JULIAETTA, Idaho – When customers started calling because they were without water, the City of Juliaetta, Idaho started searching for the leak that drained all the water from the storage tanks. When they couldn’t locate the break, assistance from the Idaho Rural Water Association helped the city restore service and obtain funding to replace the vital water line.
“We lost 200,000 to 300,000 gallons of water,” explained Juliaetta Public Works Director Josh Luscombe. “We were sure it would show up somewhere.”
The city contacted IRWA Circuit Rider Kevin McLeod for assistance. Circuit Riders are roving water professionals that provide training and technical assistance to utilities. McLeod suspected the leak was in a line that crossed the river, but the exact location was still undetermined.

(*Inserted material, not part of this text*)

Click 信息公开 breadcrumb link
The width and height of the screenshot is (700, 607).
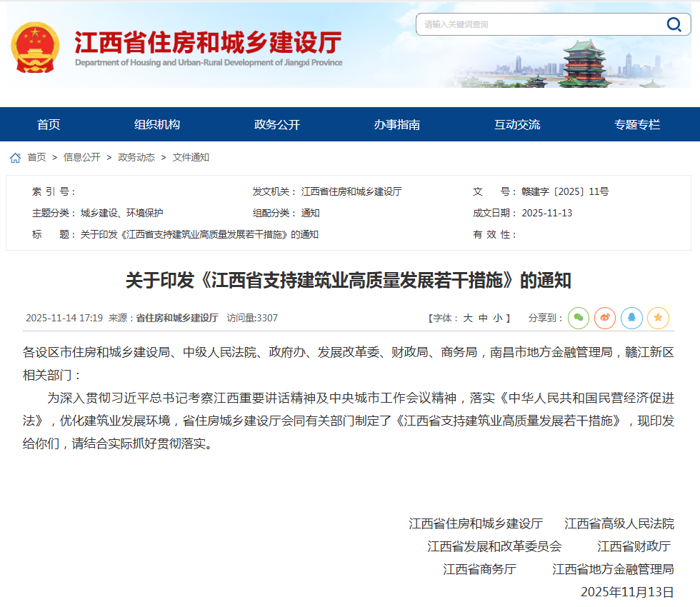pyautogui.click(x=81, y=158)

“I did some line locating to find the pipe running into the river,” McLeod said. “I opened up the valve and you could see water and air bubbling up in the river.”
“They have a difficult time making water when the river is low,” McLeod said. “The well supplements the water at the plant.”
McLeod and Luscombe decided that the pipe was exposed the previous summer and that recent, record-level runoff had damaged the pipe. They decided to inspect a bridge recently built upstream of the water line, to see if the new structure had changed the river’s flow characteristics. When they returned on the opposite bank, they clearly saw the damaged line.
“You could see the broken pipe clearly when we were standing on the opposite bank,” McLeod said.
They isolated the broken line from the rest of the system, allowing the tanks to fill and restore service to all but five Juliaetta homes. McLeod recommended the city apply for a USDA Emergency Community Water Assistance Grant to secure funding to replace the water line before it was needed in the summer.
The next day, the high runoff continued to create problems for the Juliaetta treatment plant.
“They had problems with high turbidity, so I walked them through some potential solutions over the phone,” McLeod said. Turbidity is a measure of the solid material floating suspended in water, which can spike when runoff washes dirt and other material into the river.
“He told me to look in the records to see what chemicals we used in the past,” Luscombe said. “Then he walked me through some scenarios and through jar testing some different chemicals.”
After helping restore clean water to Juliaetta, McLeod has continued assisting the community in working with the USDA to acquire funding to repair the damaged water line. His assistance has been crucial for the small Idaho city.
“He’s been our Circuit Rider for a long time, and he’s always made sure we have everything we need, whether training material or hands-on assistance,” Luscombe said. “He’s a great guy and he’s excellent to work with.”